>>

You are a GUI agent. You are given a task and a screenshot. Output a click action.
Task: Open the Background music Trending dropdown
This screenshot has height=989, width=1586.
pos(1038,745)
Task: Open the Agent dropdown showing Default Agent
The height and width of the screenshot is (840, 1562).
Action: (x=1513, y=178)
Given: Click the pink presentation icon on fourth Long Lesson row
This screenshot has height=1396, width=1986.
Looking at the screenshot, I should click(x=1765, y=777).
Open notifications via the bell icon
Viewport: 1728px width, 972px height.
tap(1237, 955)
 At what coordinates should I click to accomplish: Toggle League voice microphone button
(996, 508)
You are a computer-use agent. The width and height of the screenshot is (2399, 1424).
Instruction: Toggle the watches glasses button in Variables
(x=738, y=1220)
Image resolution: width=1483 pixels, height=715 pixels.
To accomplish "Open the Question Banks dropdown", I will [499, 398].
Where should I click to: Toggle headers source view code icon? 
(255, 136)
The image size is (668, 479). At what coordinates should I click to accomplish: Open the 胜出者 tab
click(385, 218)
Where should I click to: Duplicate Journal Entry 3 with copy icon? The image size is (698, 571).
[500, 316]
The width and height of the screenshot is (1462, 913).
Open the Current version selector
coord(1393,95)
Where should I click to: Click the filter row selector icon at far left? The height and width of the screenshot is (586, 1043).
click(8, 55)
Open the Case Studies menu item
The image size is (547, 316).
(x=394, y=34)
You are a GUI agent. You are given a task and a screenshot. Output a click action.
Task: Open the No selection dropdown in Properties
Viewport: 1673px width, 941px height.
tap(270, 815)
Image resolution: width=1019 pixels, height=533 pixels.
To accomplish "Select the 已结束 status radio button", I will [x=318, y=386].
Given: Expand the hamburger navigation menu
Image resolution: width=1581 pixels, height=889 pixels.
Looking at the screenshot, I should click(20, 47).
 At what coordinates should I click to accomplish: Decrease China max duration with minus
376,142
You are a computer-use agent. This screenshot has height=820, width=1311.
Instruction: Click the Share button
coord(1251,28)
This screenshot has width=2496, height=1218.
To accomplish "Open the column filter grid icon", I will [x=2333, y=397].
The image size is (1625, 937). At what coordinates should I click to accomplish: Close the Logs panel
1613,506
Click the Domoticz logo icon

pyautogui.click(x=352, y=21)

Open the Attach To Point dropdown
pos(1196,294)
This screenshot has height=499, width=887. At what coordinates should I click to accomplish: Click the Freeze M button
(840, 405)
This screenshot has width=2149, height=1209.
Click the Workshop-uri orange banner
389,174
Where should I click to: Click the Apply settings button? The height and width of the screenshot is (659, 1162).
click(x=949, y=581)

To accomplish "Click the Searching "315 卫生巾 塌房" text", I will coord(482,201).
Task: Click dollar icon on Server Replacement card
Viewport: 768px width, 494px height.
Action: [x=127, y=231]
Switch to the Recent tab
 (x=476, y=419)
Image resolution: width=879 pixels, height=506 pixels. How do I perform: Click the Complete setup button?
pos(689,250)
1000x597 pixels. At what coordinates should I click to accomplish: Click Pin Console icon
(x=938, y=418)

<<

#### [YOUR OBJECTIVE]
State how many lines of the listing hold the string "will", and add nothing else.

#### [ANSWER AREA]
4